Forschungsnetzwerk LEAD

Aktuelles

02.12.2014

Lehrer und Wissenschaftler im Dialog

Tag der Wissenschaft von LEAD schlägt Brücke zwischen Bildungsforschung und -praxis

Beim ersten Tag der Wissenschaft von LEAD erhielten Schulleiter und Lehrer aus ganz Baden-Württemberg Einblicke in die aktuelle Bildungsforschung. Gemeinsam mit dem Regierungspräsidium Tübingen hatte LEAD am 28. November 2014 zu diesem neuen Veranstaltungsformat geladen, um damit den direkten Austausch zwischen Wissenschaftlern, Lehrern und Schulleitern zu ermöglichen und die Distanz zwischen Bildungsforschung und -praxis zu verringern.

In den Vorträgen und Workshops, bei denen die Tübinger Professoren aktuelle Forschungsergebnisse und deren Relevanz für den Schulalltag vorstellten, stand der offene Dialog im Mittelpunkt.

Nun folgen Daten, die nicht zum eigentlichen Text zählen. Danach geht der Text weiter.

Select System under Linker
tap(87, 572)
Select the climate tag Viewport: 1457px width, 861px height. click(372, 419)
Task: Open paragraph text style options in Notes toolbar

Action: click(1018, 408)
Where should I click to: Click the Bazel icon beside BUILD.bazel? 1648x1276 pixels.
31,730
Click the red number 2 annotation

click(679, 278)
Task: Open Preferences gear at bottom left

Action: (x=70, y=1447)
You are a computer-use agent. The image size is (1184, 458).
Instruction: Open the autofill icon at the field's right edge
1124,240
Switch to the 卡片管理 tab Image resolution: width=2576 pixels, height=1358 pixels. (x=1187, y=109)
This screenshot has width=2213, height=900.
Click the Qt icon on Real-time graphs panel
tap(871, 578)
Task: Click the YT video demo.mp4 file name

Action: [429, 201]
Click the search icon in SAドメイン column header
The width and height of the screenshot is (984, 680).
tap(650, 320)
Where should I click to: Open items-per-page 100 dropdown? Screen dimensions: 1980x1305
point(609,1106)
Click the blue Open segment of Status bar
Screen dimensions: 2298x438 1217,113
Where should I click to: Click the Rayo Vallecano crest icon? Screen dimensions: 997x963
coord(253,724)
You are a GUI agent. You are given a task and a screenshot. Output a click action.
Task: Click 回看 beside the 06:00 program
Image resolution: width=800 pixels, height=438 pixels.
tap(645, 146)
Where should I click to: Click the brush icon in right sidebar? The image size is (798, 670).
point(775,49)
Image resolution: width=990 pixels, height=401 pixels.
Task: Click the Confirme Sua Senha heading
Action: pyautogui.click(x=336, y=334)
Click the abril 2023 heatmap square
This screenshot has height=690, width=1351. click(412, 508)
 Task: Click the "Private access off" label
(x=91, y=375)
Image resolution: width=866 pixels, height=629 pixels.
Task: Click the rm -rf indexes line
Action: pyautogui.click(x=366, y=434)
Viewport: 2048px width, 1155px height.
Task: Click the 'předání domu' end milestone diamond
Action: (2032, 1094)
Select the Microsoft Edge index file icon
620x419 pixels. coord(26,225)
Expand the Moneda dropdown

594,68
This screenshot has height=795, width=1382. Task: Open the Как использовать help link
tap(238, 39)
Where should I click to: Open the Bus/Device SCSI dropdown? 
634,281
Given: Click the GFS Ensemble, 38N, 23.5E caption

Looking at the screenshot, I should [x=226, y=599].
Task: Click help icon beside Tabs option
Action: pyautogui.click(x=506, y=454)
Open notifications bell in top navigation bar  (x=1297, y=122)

In ihrem Grußwort betonte Professor Karin Amos, Prorektorin für Studierende, Studium und Lehre, zum einen habe die Lehrerbildung an der Universität Tübingen oberste Priorität, zum anderen passe die Bildungsforschung perfekt zu deren Zukunftskonzept „Research – Relevance – Responsibility“. Außerdem begrüßte sie die Einrichtung des LEADing Research Center, einer Core Research Facility der Universität, deren zentrale Aufgabe der Erkenntnistransfer zwischen Forschung und Öffentlichkeit ist. Auch Dr. Susanne Pacher, Präsidentin der Abteilung 7 des Regierungspräsidiums, nahm darauf Bezug. Die Graduiertenschule LEAD adressiere vorbildlich die neuen Herausforderungen im Umgang von Wissenschaft und Schule, sagte sie.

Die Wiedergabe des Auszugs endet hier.